Pixel coordinate grounding data
▽

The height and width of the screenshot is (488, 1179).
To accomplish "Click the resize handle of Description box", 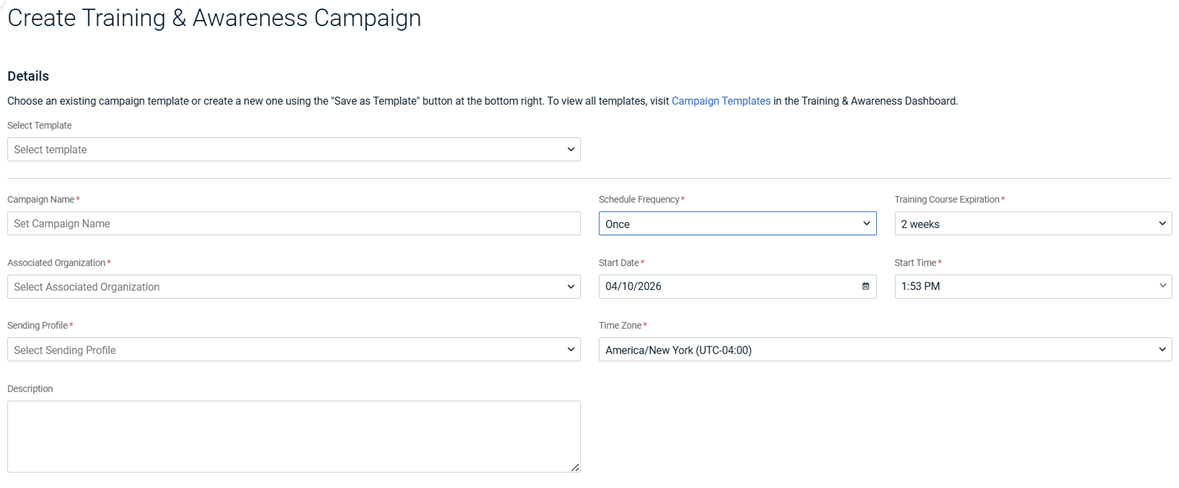I will point(575,467).

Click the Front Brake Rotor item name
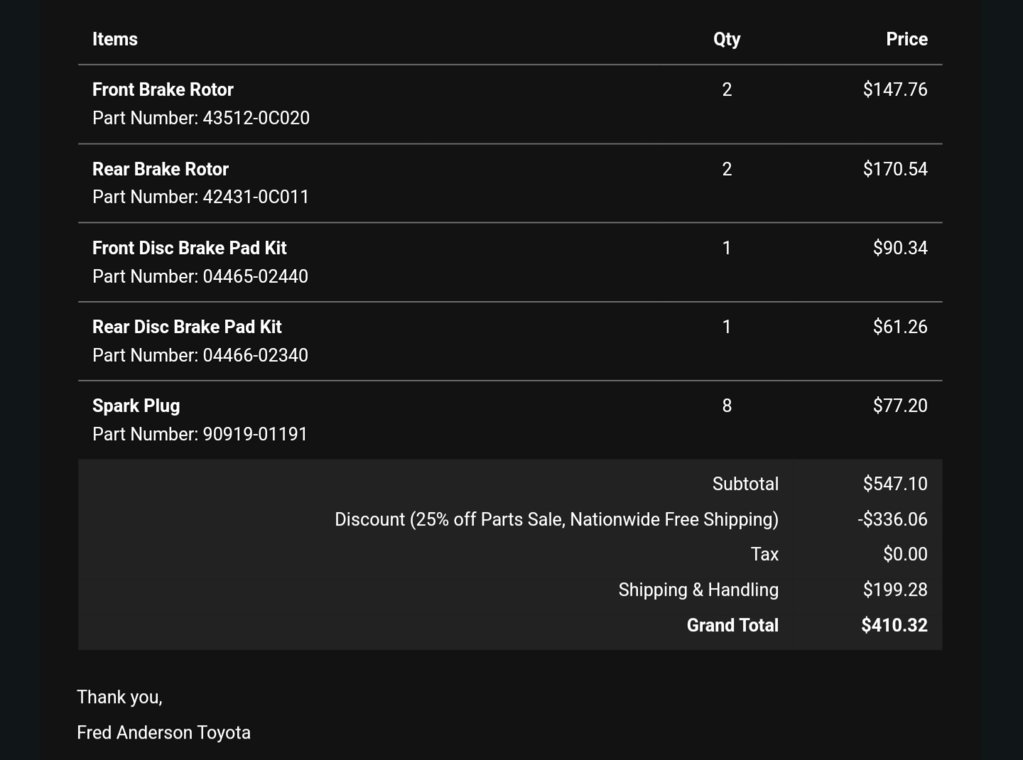(162, 89)
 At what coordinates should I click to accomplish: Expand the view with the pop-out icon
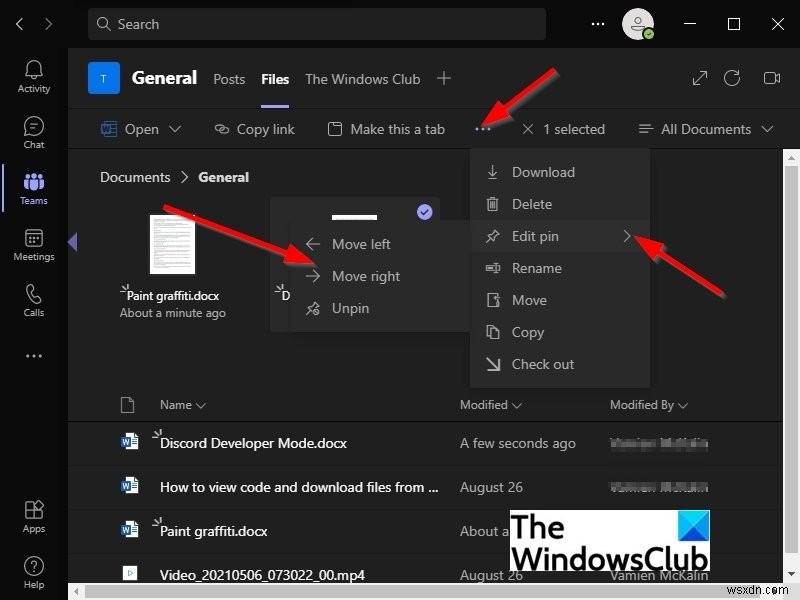click(x=699, y=78)
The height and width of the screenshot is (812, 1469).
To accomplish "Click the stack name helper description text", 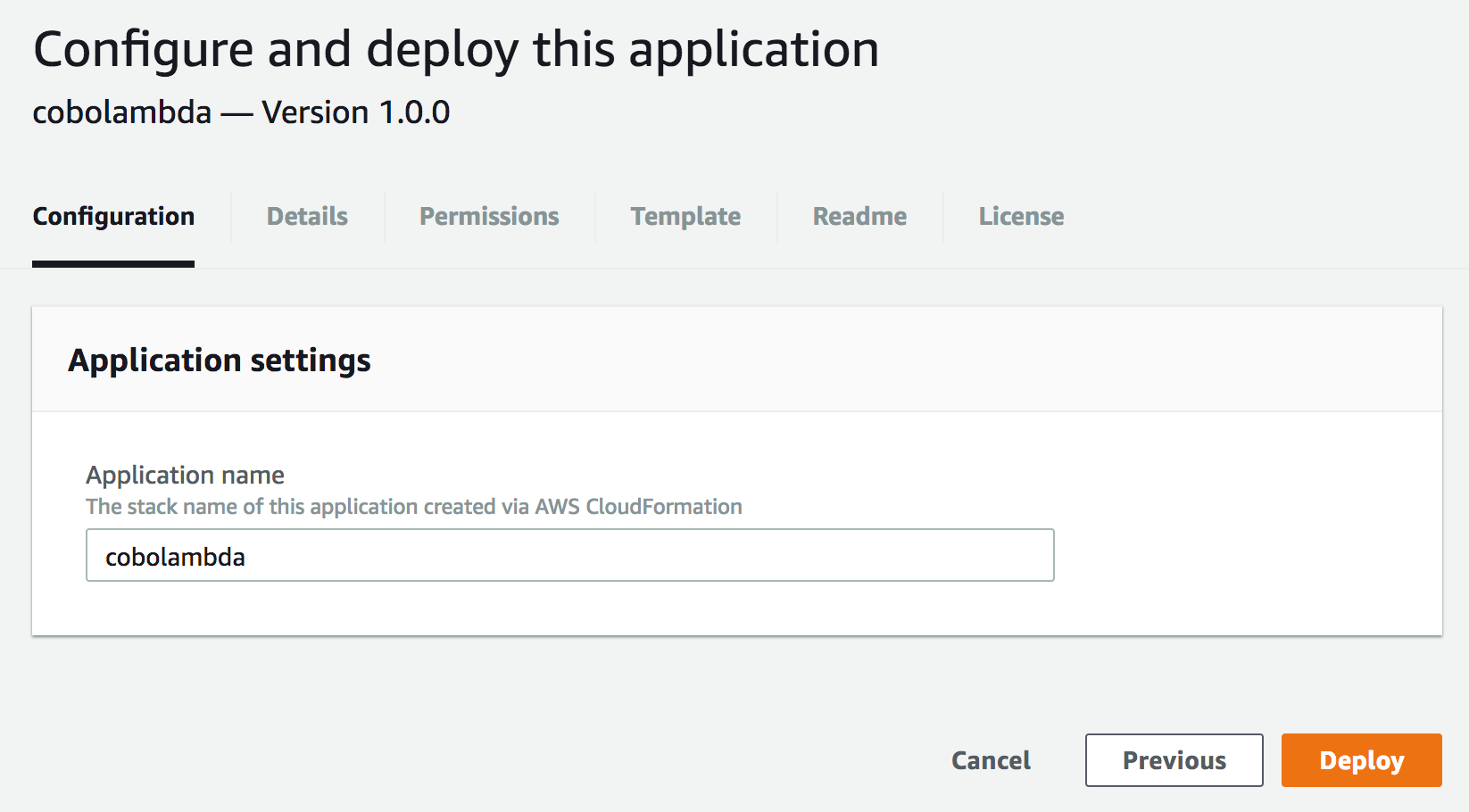I will click(x=413, y=507).
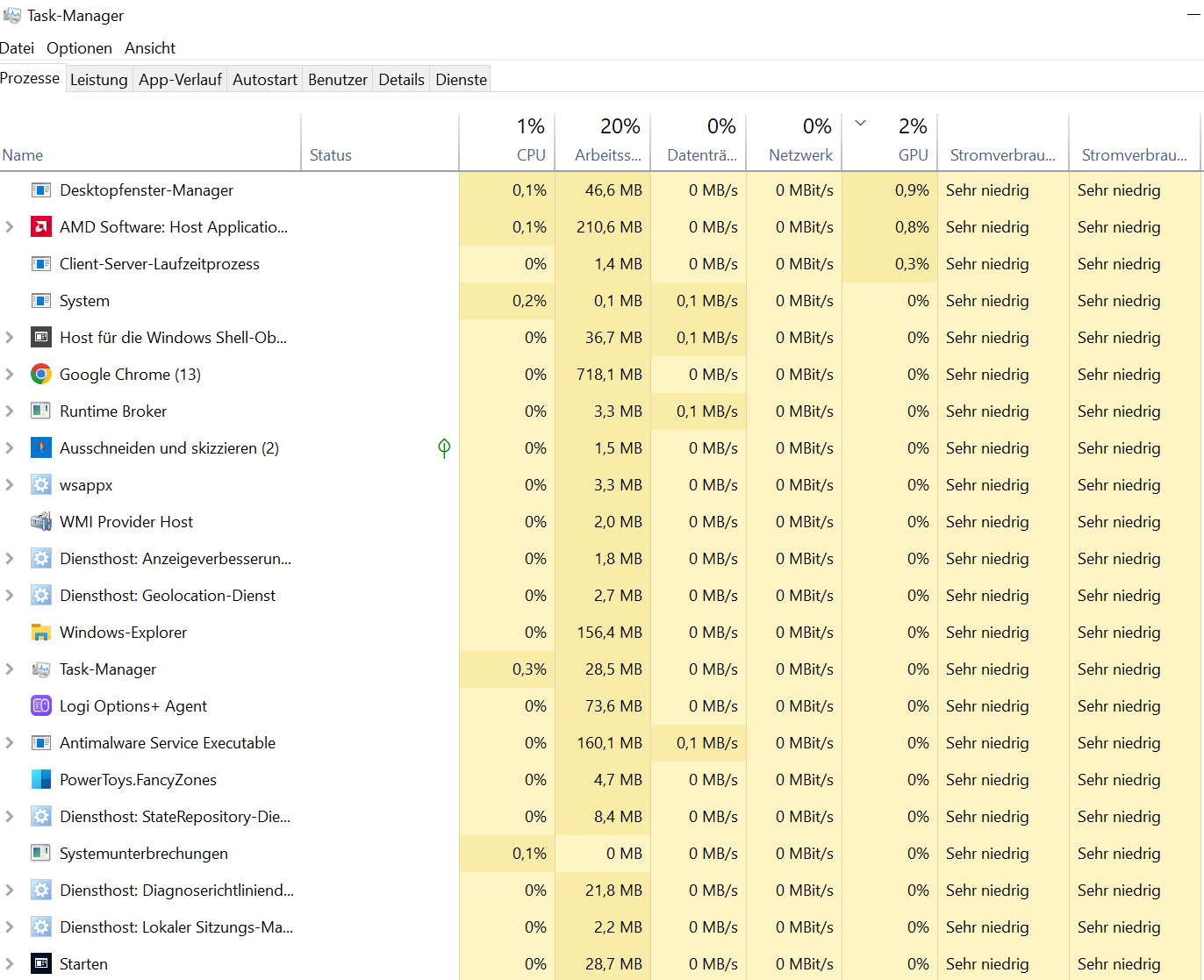Switch to the Dienste tab
The image size is (1204, 980).
click(460, 78)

△

_Work required_. Count the lines in the data where "screenshot" occurs. Report the number only.

_Exercise response_. 2